* Goal of the exercise *
After reading the data, copy it out in full and exactly.

(Data records)
******

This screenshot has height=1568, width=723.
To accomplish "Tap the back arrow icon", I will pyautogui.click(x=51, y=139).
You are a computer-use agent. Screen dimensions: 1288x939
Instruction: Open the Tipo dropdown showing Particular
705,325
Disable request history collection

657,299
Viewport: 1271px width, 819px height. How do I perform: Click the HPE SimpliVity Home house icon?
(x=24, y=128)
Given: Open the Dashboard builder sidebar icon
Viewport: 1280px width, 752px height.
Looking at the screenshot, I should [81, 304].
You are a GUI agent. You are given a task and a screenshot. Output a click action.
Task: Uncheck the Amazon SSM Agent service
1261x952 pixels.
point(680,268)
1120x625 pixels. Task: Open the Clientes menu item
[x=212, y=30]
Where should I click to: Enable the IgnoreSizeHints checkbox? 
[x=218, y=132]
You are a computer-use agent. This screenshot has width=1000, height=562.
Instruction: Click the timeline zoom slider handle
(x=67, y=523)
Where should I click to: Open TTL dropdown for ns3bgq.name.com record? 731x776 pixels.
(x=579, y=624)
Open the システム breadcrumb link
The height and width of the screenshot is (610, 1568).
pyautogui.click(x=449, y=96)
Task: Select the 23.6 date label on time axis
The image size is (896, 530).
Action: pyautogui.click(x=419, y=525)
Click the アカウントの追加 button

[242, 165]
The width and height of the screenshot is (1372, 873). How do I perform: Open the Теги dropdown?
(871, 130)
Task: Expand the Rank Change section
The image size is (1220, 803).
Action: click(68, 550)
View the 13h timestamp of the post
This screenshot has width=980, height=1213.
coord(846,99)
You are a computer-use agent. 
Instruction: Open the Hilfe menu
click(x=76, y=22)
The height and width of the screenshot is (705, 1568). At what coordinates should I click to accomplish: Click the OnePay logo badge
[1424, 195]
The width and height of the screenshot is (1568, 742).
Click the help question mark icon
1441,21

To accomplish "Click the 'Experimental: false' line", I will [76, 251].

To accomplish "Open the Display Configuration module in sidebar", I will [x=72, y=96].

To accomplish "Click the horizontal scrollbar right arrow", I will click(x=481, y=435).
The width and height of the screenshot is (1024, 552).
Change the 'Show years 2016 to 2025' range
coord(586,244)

******

* Reply *
This screenshot has height=1568, width=723.
To accomplish "Tap the back arrow icon", I will pyautogui.click(x=51, y=139).
You are a computer-use agent. Screen dimensions: 1288x939
Instruction: Open the Tipo dropdown showing Particular
705,325
Disable request history collection

657,299
Viewport: 1271px width, 819px height. How do I perform: Click the HPE SimpliVity Home house icon?
(x=24, y=128)
Given: Open the Dashboard builder sidebar icon
Viewport: 1280px width, 752px height.
Looking at the screenshot, I should [81, 304].
You are a GUI agent. You are given a task and a screenshot. Output a click action.
Task: Uncheck the Amazon SSM Agent service
1261x952 pixels.
point(680,268)
1120x625 pixels. Task: Open the Clientes menu item
[x=212, y=30]
Where should I click to: Enable the IgnoreSizeHints checkbox? 
[x=218, y=132]
You are a computer-use agent. This screenshot has width=1000, height=562.
Instruction: Click the timeline zoom slider handle
(x=67, y=523)
Where should I click to: Open TTL dropdown for ns3bgq.name.com record? 731x776 pixels.
(x=579, y=624)
Open the システム breadcrumb link
The height and width of the screenshot is (610, 1568).
pyautogui.click(x=449, y=96)
Task: Select the 23.6 date label on time axis
The image size is (896, 530).
Action: pyautogui.click(x=419, y=525)
Click the アカウントの追加 button

[242, 165]
The width and height of the screenshot is (1372, 873). How do I perform: Open the Теги dropdown?
(871, 130)
Task: Expand the Rank Change section
The image size is (1220, 803).
Action: click(68, 550)
View the 13h timestamp of the post
This screenshot has width=980, height=1213.
coord(846,99)
You are a computer-use agent. 
Instruction: Open the Hilfe menu
click(x=76, y=22)
The height and width of the screenshot is (705, 1568). At what coordinates should I click to accomplish: Click the OnePay logo badge
[1424, 195]
The width and height of the screenshot is (1568, 742).
Click the help question mark icon
1441,21

To accomplish "Click the 'Experimental: false' line", I will [76, 251].

To accomplish "Open the Display Configuration module in sidebar", I will [x=72, y=96].

To accomplish "Click the horizontal scrollbar right arrow", I will click(x=481, y=435).
The width and height of the screenshot is (1024, 552).
Change the 'Show years 2016 to 2025' range
coord(586,244)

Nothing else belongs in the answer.